In allowing Google to appeal against the Court of Appeal’s findings in Lloyd v Google llc, the Supreme Court holds out the prospect that we’ll conclusively know whether a personal data breach is a loss in itself – or whether a pecuniary loss or some specific distress is required.

In 2019, the Court of Appeal did something special to personal data. It gave it a value in and of itself – such that a loss of control over personal data became an actionable loss in itself. No actual pecuniary loss or distress was necessary. Now the case in question is going to the Supreme Court, and the understandable controversy triggered by the Court of Appeal’s decision may (once the case is heard, late this year or more probably next) finally be resolved one way or the other.

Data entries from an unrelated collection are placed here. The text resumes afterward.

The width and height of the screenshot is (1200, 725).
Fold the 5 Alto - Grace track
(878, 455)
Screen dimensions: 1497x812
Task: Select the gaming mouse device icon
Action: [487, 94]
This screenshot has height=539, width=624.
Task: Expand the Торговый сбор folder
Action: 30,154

The Court of Appeal’s decision came in Lloyd v Google llc [2019] EWCA Civ 1599, a case involving one of the highest-profile tech firms in the world, and one of the foremost examples of either (depending on your perspective) finding an inventive solution to another firm’s (in this case Apple’s) unreasonable intransigence, or shamelessly evading that firm’s customers’ privacy protections for one’s own gain. The issue was Google’s use of what was generally termed the “Safari workaround”, a means of tracking users of websites on which a Google subsidiary had placed ads even if a user’s Apple device was set up to stop this from happening.

Richard Lloyd, a privacy activist, was trying to initiate a class action on an opt-out basis, which could in principle encompass millions of users of Apple’s Safari web browser. This was in itself highly controversial, although I don’t propose to address that side of things. Of more direct interest from a privacy perspective was the claim made on Mr Lloyd’s behalf that the Safari Workaround was actionable in itself: that users didn’t have to prove they’d lost out emotionally or financially, but that the loss of control over their personal data which the Workaround caused was per se a loss sufficient to allow them to sue under the Data Protection Act (the 1998 version, which had been in force at the time).

The High Court had no truck with this argument, Warby J concluding that without some actual loss or distress, section 13(1) of the 1998 Act wasn’t engaged. The Court of Appeal disagreed, with Vos LJ finding (at [44-47]) that a person’s control over their personal data had an intrinsic value such that loss of that control must also have a value if privacy rights (including those arising from article 8 of the European Convention on Human Rights) were to be properly protected.

(The Court of Appeal also reversed Warby J’s findings on the other key point: that the potential claimants all had the same “interest” in the matter, such that a representative action under CPR r.19.6 could proceed. As such, it ruled that it could exercise its discretion to allow Mr Lloyd to serve proceedings on Google even though it was out of the jurisdiction.)

To no-one’s surprise, Google sought permission to appeal the matter to the Supreme Court. The Court has now given permission for the appeal to proceed – not just on the core question of whether loss of control over personal data is actionable in itself, but on the other points on which the Court of Appeal disagreed with Warby J.

The question of where the cut-off point lies in privacy breaches involving loss of control over personal data has been a live one ever since an earlier case involving Google, Vidal-Hall v Google Inc [2015] EWCA 311, which (as Vos LJ put it in Lloyd) had analogous facts but one critical difference: it had been pleaded on the basis of distress caused by a personal data breach, rather than the idea that such a breach was intrinsically harmful and thus actionable in itself. The Court of Appeal in Lloyd went beyond Vidal-Hall in expanding the scope of actionable harm. Now, at last, we may conclusively get to identify the outer borders of that scope. Watch this space.

(Incidentally – I’m rather late to this party. The Supreme Court granted permission in March. I’d intended to write about it a little earlier, but the Bug got in the way. My apologies.)